[Meglumine acridonacetate in combined antiviral treatment of HBeAg-positive chronic hepatitis B].

647 patients with HBeAg positive chronic hepatitis B who have not previously received antiviral therapy were participated in randomized, post-marketing, double-blinded, placebo-controlled clinical trial. Interferon inducer cycloferon was presented as study drug. 323 patients with chronic hepatitis B (HBV) with "wild" HBeAg(+) strain of HBV were treated with cycloferon and Lamivudin for 48 weeks. Control group included 324 patients with similar pathology, treated with Lamivudin and placebo for 48 weeks. The study has shown the benefit of cycloferon+lamivudin treatment in comparison with lamivudin monotherapy. Improving of liver histology in 48 weeks of the therapy was observed in 71% of patients in Study group in comparison with 57% in control group (p<0.01).

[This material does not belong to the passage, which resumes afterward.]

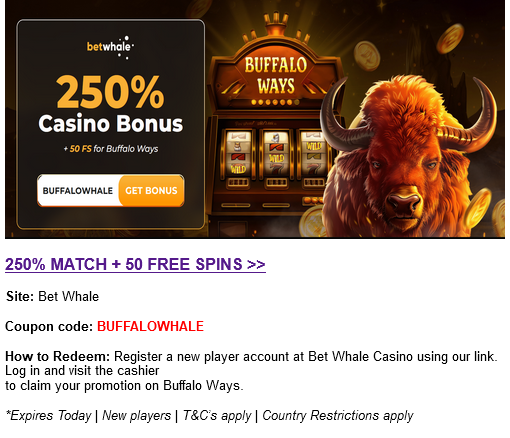Click the "Expires Today" disclaimer text
This screenshot has height=438, width=510.
[x=49, y=416]
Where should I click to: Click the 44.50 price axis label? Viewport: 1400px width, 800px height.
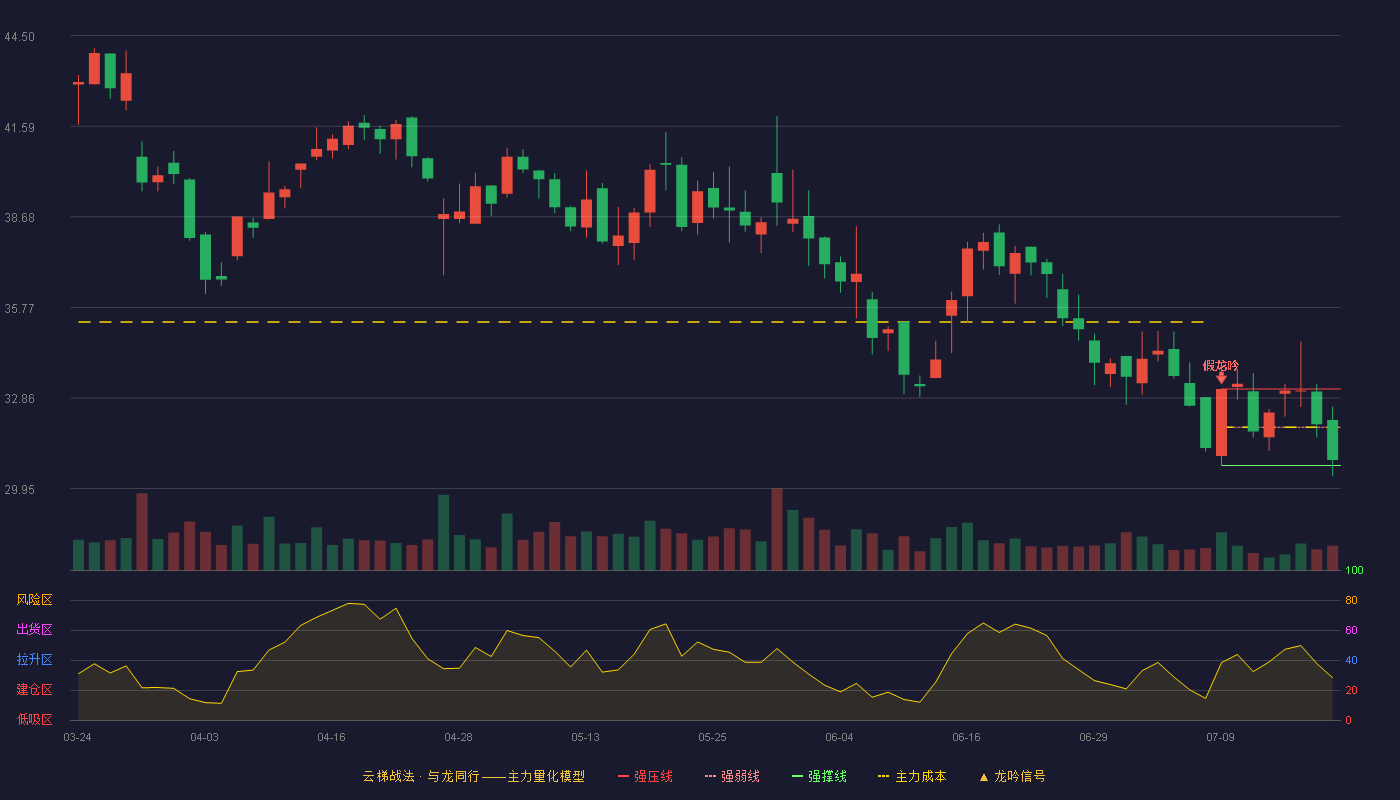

Combined therapy has resulted in decrease of relapse by 24 week of the follow-up period (13% vs. 86%, p<0.001). The higher efficacy of cycloferon+lamivudin in patients with HBeAg positive chronic hepatitis B has proven the role of own antiviral effect of interferon inducer cycloferon, interferon effect of cycloferon in the elimination of virus-infected hepatocytes, as well as the presence of an immunomodulatory effect of the preparation, aimed at the elimination of HBeAg and HBsAg with the following seroconversion. 48-week course of combined antiviral therapy of HBeAg-positive patients with chronic hepatitis B is recommended as first-line therapy for patients with HBeAg-positive chronic hepatitis B, who have not previously received nucleoside analogues, as well as alternative therapy of Lamivudin-refractory patients.